▸ **What is expected**:
Reproduce verbatim the line containing "VELODROP (235, 819)" and every line that follows it through the end of the entries below, omitting all pictures.

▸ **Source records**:
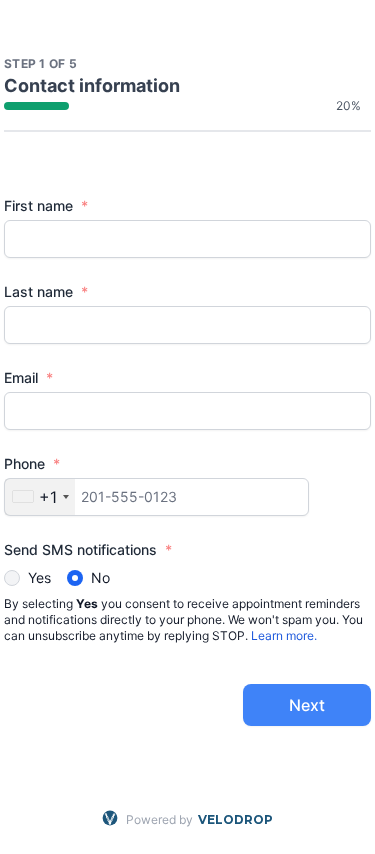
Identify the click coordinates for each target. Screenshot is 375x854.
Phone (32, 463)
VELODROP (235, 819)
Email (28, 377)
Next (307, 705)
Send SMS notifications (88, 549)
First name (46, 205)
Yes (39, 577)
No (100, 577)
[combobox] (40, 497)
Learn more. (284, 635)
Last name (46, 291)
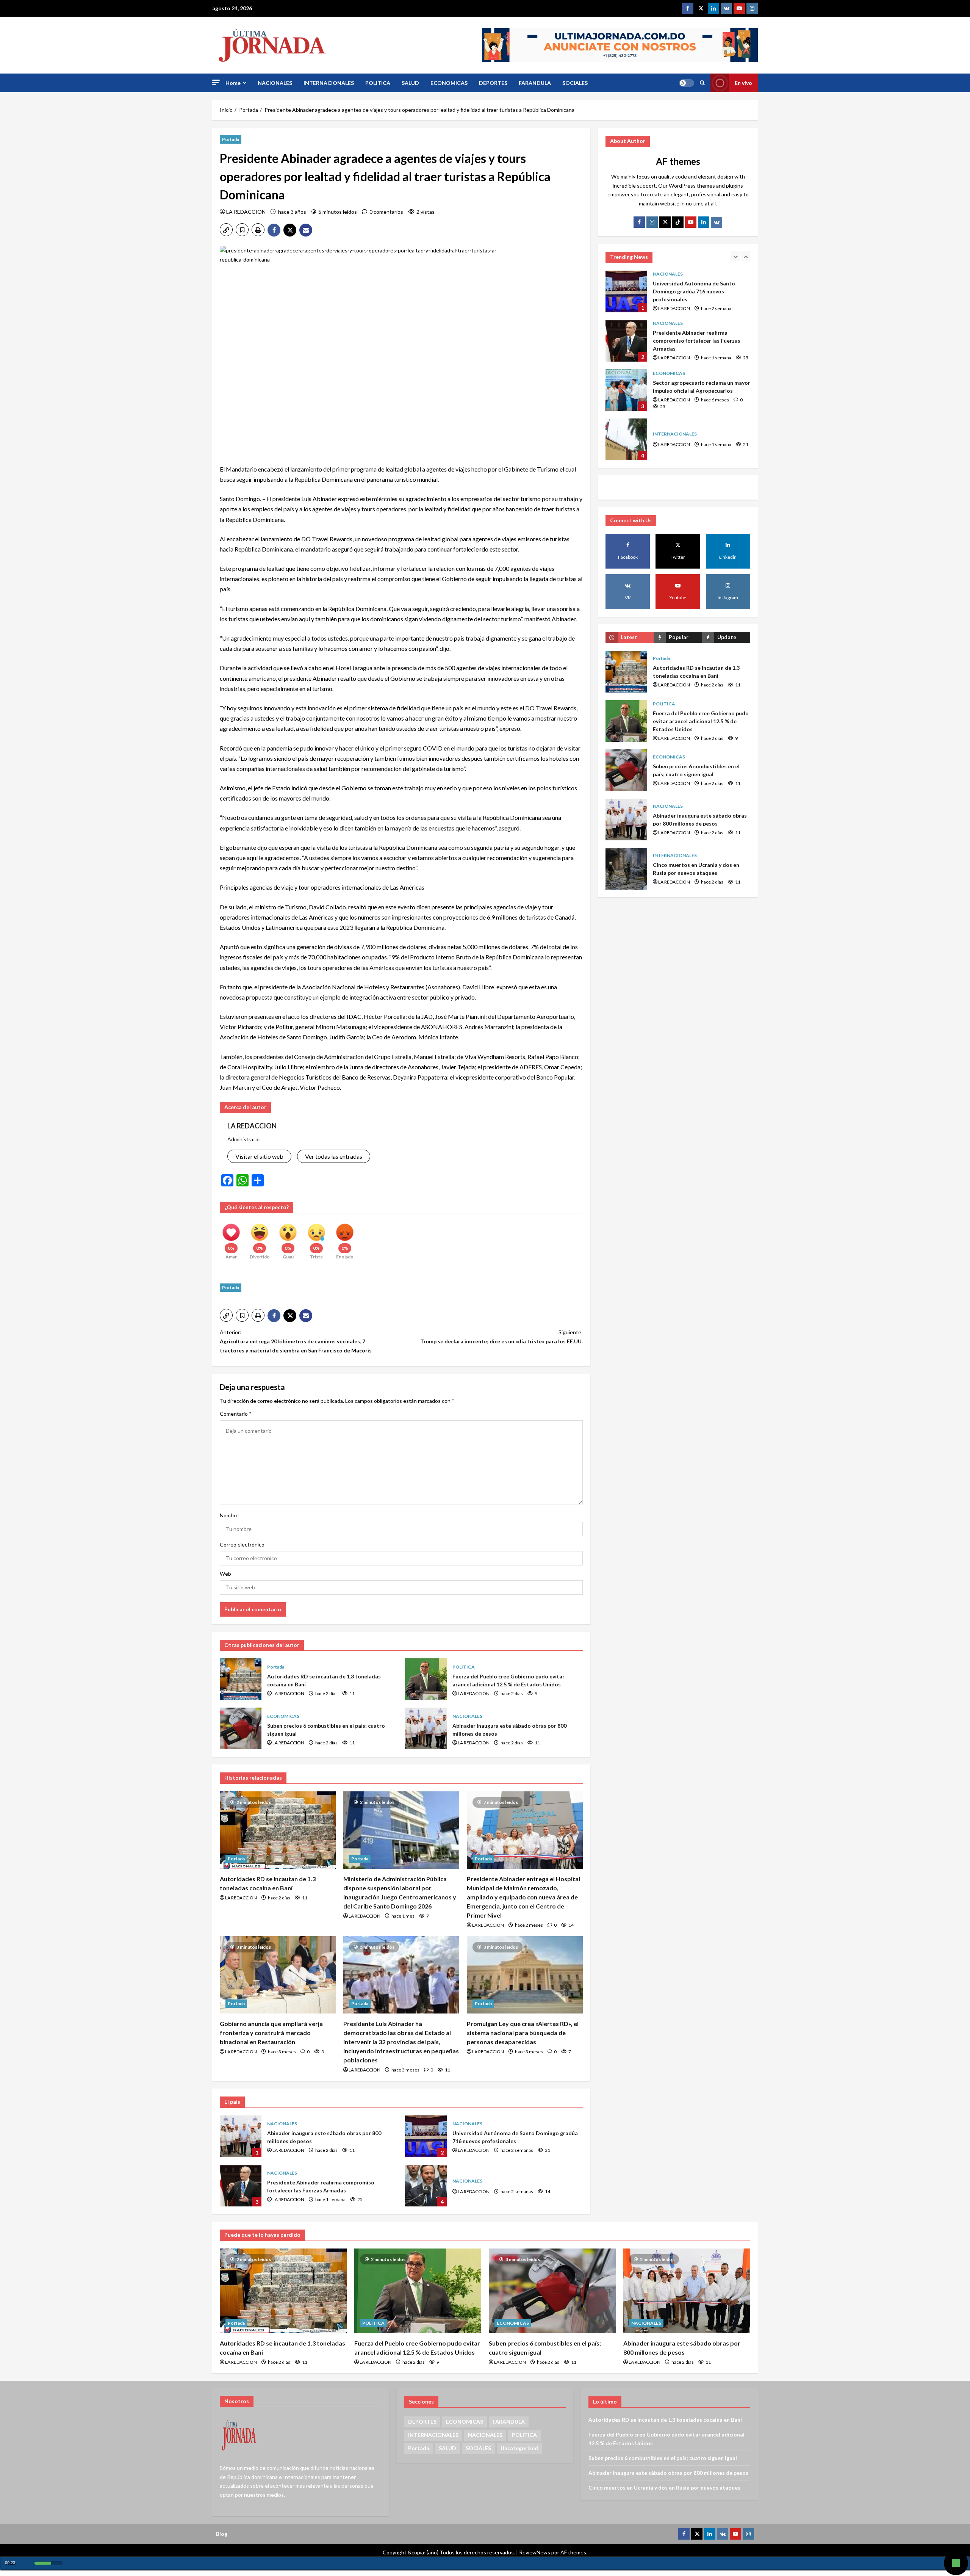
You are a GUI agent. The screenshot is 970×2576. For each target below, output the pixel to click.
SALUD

▸ **Output for this task**:
VELODROP (235, 819)
Email (28, 377)
Next (307, 705)
Send SMS notifications (88, 549)
First name (46, 205)
Yes (39, 577)
No (100, 577)
[combobox] (40, 497)
Learn more. (284, 635)
Last name (46, 291)
You are a GUI agent. The screenshot is 970×2576. For each target below, output the pixel to click.
SALUD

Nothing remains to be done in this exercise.